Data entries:
[Start of section]
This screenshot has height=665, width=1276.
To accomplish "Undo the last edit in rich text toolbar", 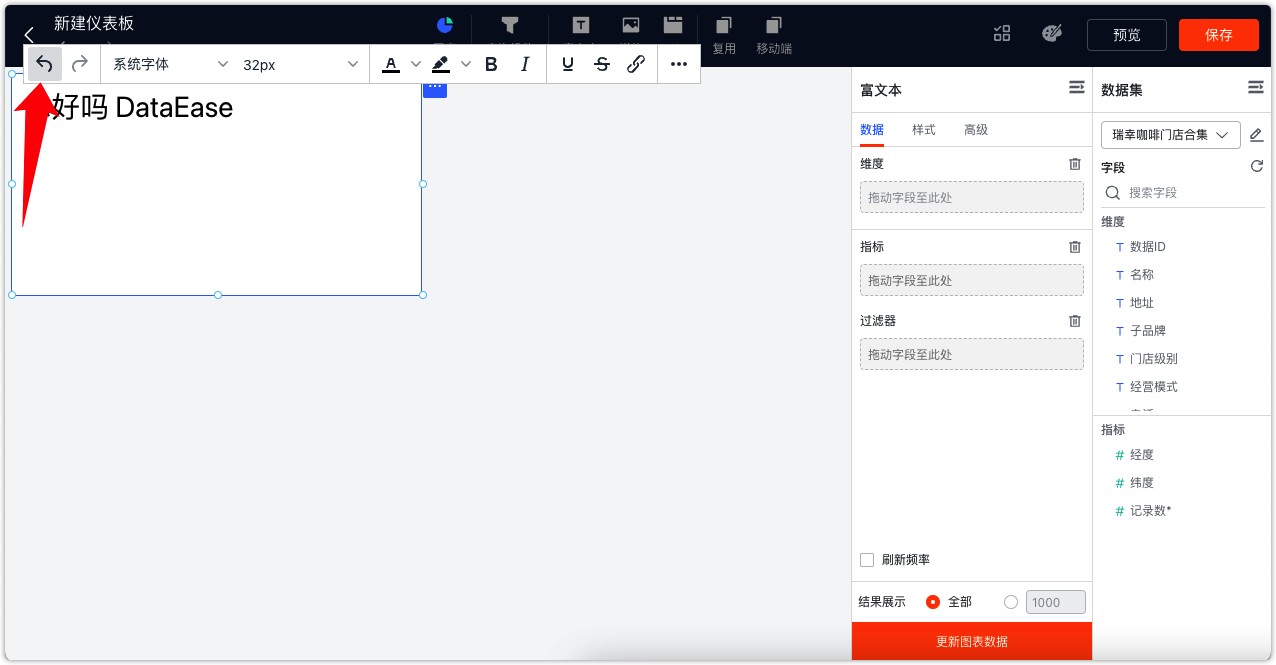I will tap(44, 63).
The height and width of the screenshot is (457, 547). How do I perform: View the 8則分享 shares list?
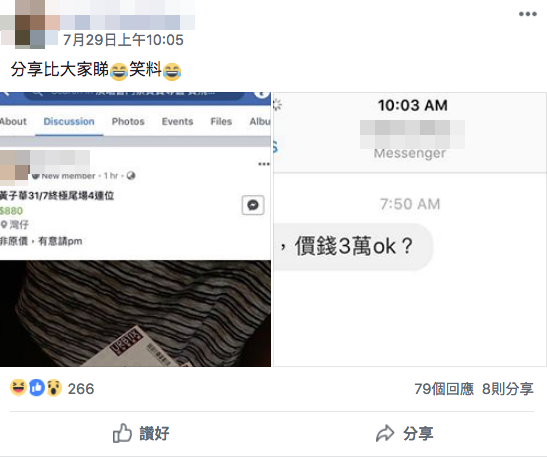click(508, 389)
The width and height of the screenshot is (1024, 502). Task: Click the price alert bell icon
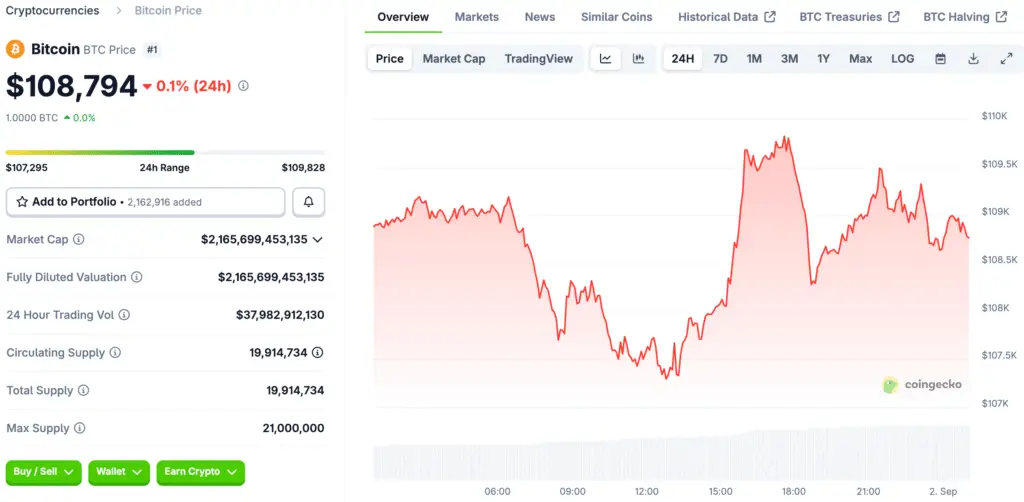308,202
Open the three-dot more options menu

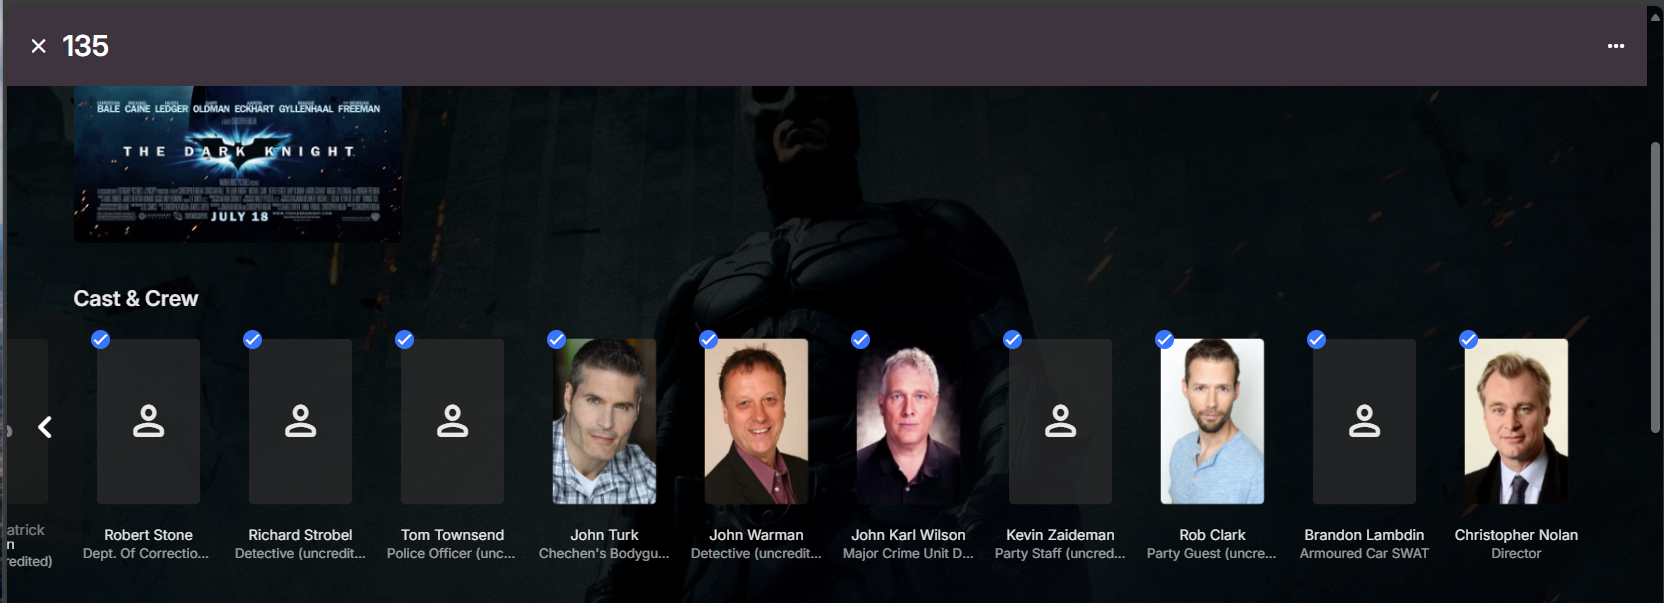[1616, 46]
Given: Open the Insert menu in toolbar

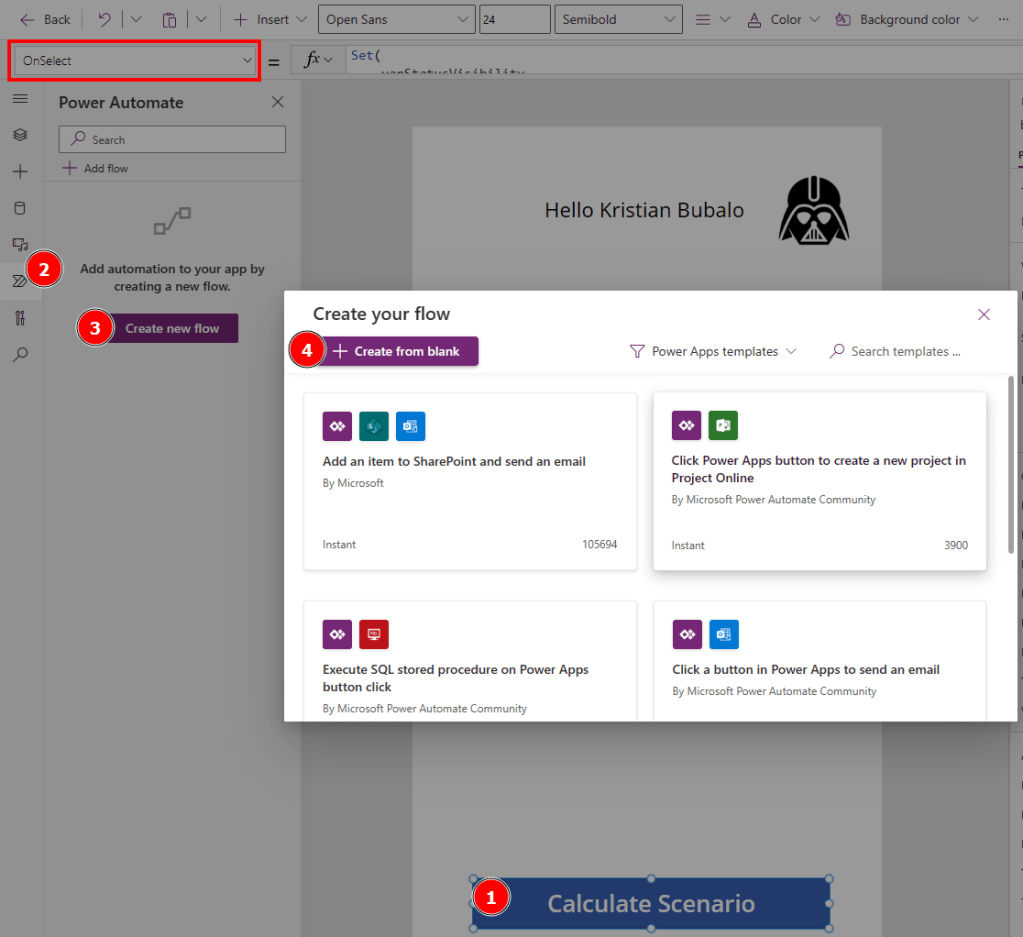Looking at the screenshot, I should (263, 19).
[End of section]
The final stretch of the data, from the line with "The height and" through its last line, is to be retyped exactly; pictures are not part of the copy.

WRITTEN ANSWER:
The height and width of the screenshot is (457, 547). How do I perform: View the 8則分享 shares list?
click(508, 389)
The width and height of the screenshot is (1024, 502). Task: Click the price alert bell icon
308,202
Open the three-dot more options menu

[1616, 46]
Given: Open the Insert menu in toolbar

Looking at the screenshot, I should (263, 19).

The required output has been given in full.